第18話「ば〜か。」

僕達は大会を順調に勝ち進んでいた。


しかし4回戦、


「一本!!。落ち着いて回して行こう!!。」


と、輝先輩が叫んだ。


第4クウォーター5分、西中は10点のビハインドを負っていた。


相手は、優勝候補の鳩山中学校(略して鳩中)だった。


インサイドには180cm後半のセンターを2枚置きオフェンス、ディフェンスともに軍を抜いた強さを見せた。




僕も第2クウォーターに出場したが、インサイドを中心に攻める鳩中に全く歯が立たず途中で交代した。


ビハインドを負っている理由は、リバウンドを支配されたことによるシュート確率の低下だった。
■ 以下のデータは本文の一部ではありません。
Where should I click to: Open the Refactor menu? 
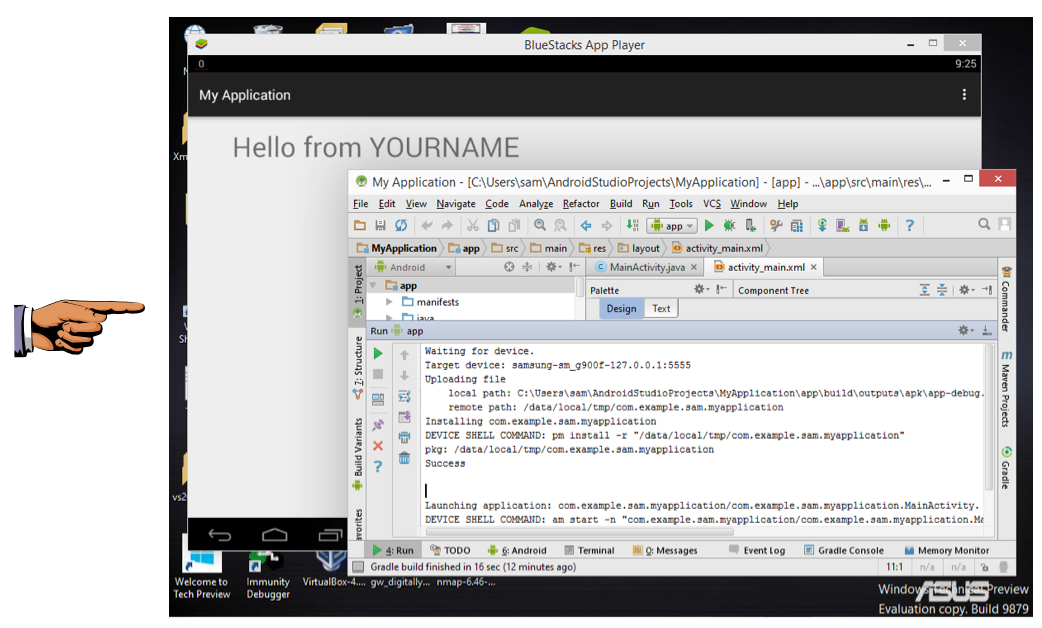point(581,204)
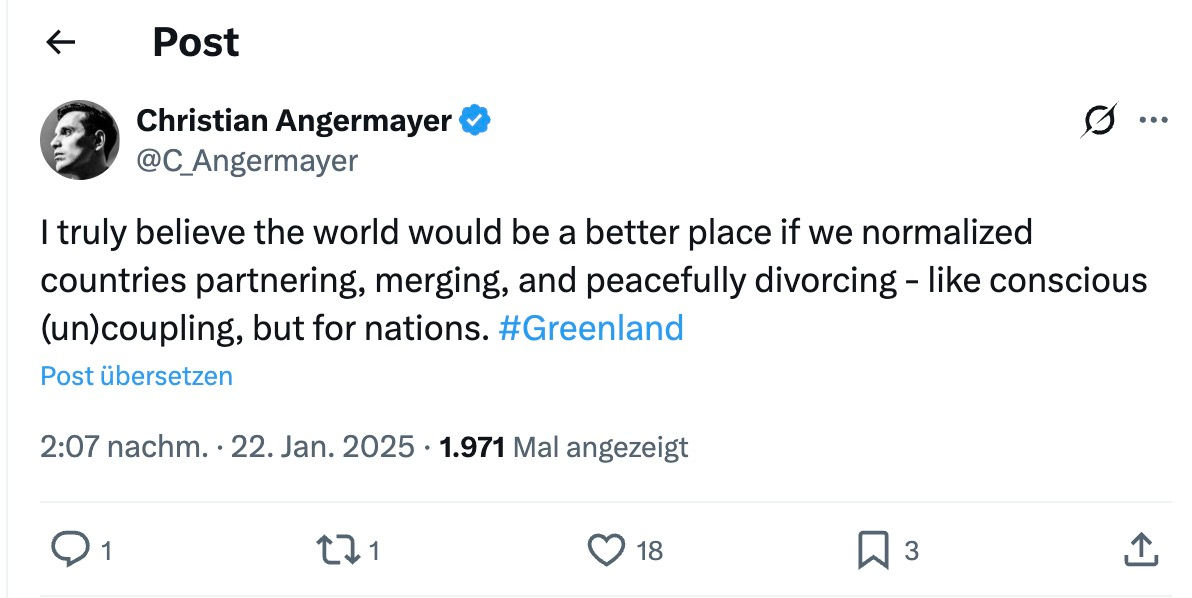
Task: Click the like count number 18
Action: coord(650,550)
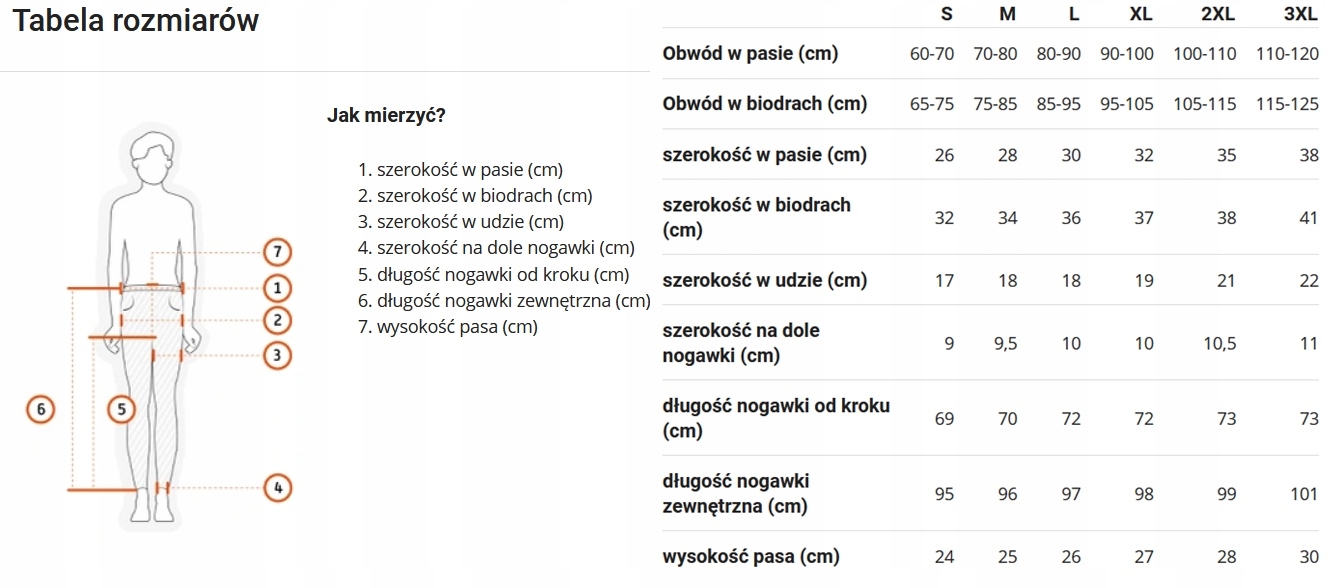Click the 'Obwód w biodrach (cm)' row label
This screenshot has width=1344, height=588.
point(765,103)
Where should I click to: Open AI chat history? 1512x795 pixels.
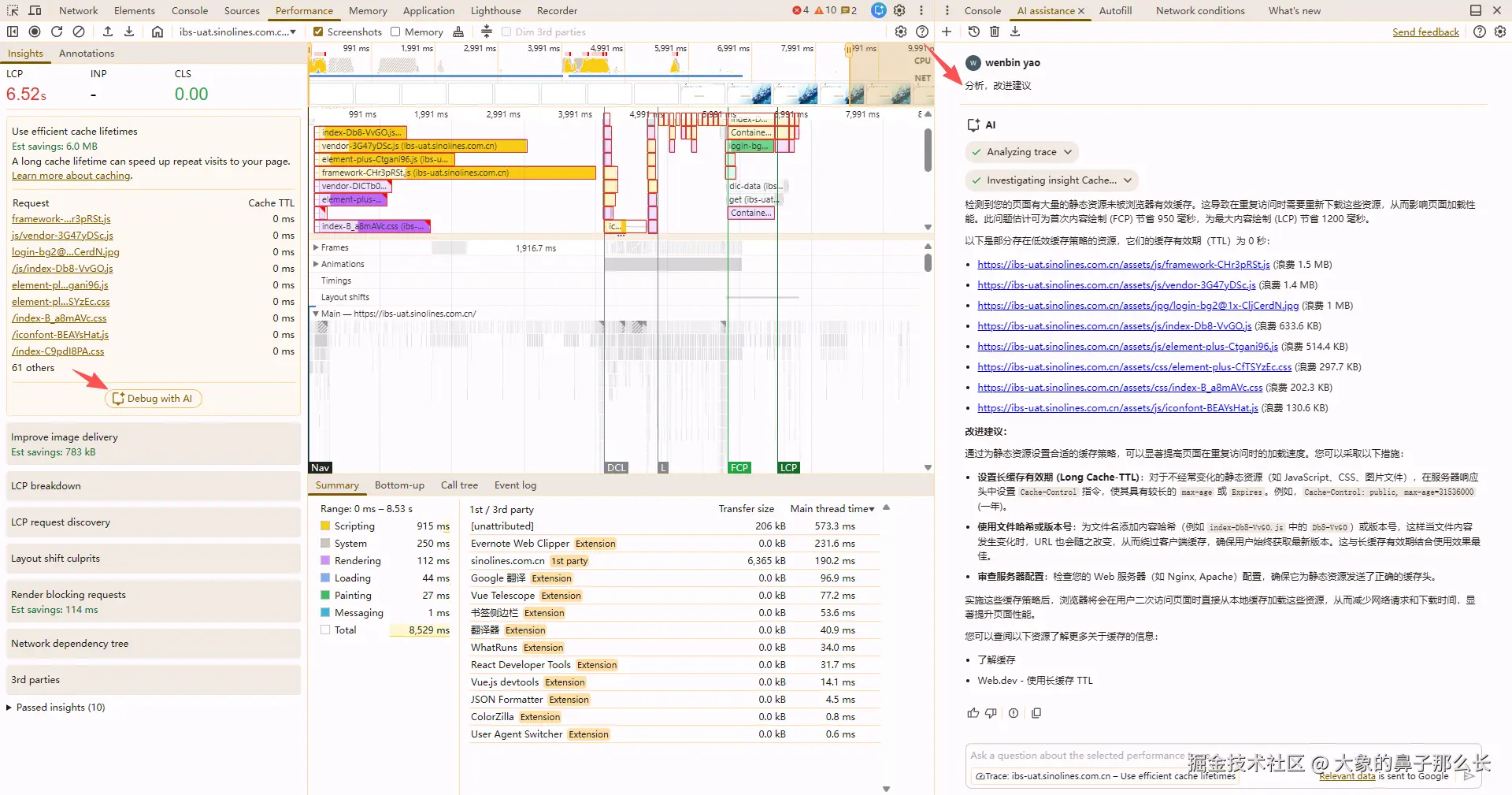(974, 32)
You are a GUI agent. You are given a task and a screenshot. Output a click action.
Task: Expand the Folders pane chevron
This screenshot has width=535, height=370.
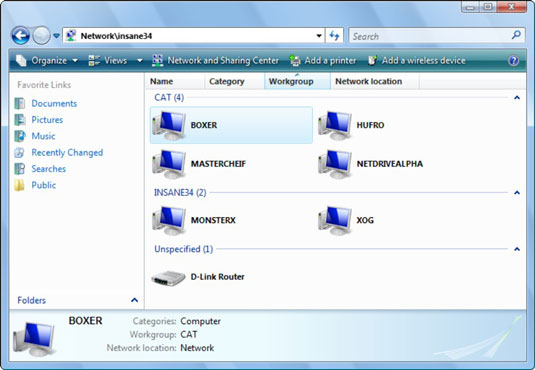[x=134, y=300]
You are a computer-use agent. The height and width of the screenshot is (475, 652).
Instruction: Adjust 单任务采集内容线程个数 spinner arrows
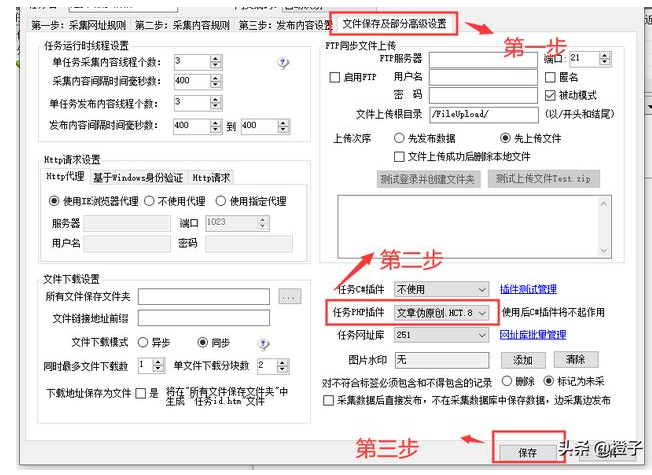click(216, 62)
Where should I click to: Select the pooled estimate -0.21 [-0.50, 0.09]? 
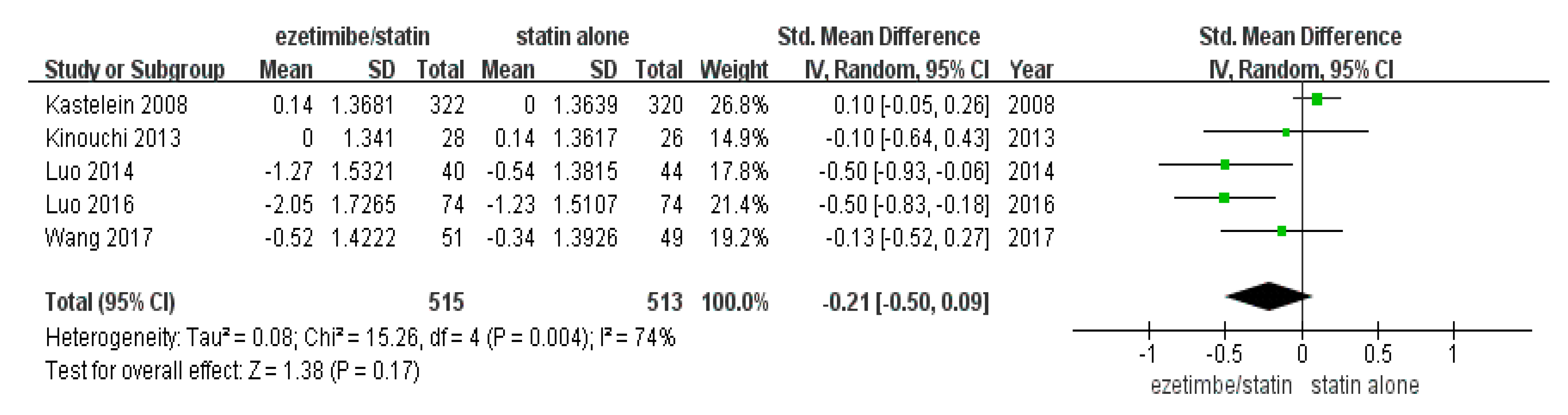pyautogui.click(x=905, y=302)
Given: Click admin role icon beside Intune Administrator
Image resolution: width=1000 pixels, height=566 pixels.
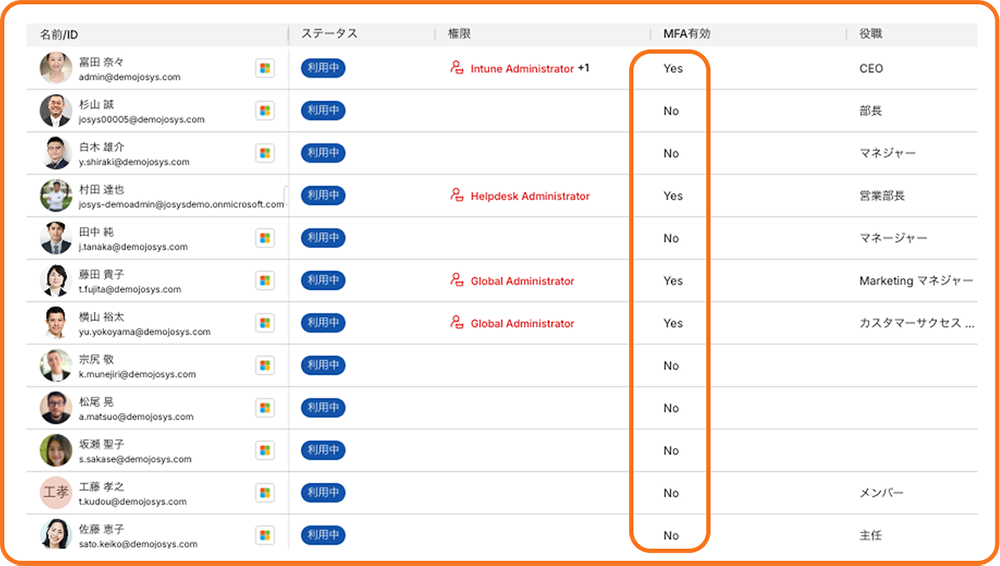Looking at the screenshot, I should point(457,68).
けんちゃんと翔先輩は果敢にドライブを仕掛けていたが、ゾーンで守る相手に対し攻め切る事が出来なかった。


「くそっ!!。」


普段は思い切りの良いアウトサイドシュートを打つけんちゃんも、リバウンドへの不安からシュート確率が極端に落ちていた。


(くそっ!!。僕がもう少し役に立てれば。)


幸太郎はオールコートマンツーで走り回り貼っついたディフェンスを今まで披露してきたが、センターにエース級がいるチームに関しては対処方法をまだ身につけてはいなかった。


パワーで押し込まれ簡単に得点を許し、リバウンドは全く取れなかった。


ピピィ〜!!


「試合終了!!。」


西中は4回戦で敗退した。


「ありがとうございました!!。」


そして3年生の引退が決まった。


次の日、部活の練習自体は休みだったが、3年生の引退に合わせて部室の大掃除が行われた。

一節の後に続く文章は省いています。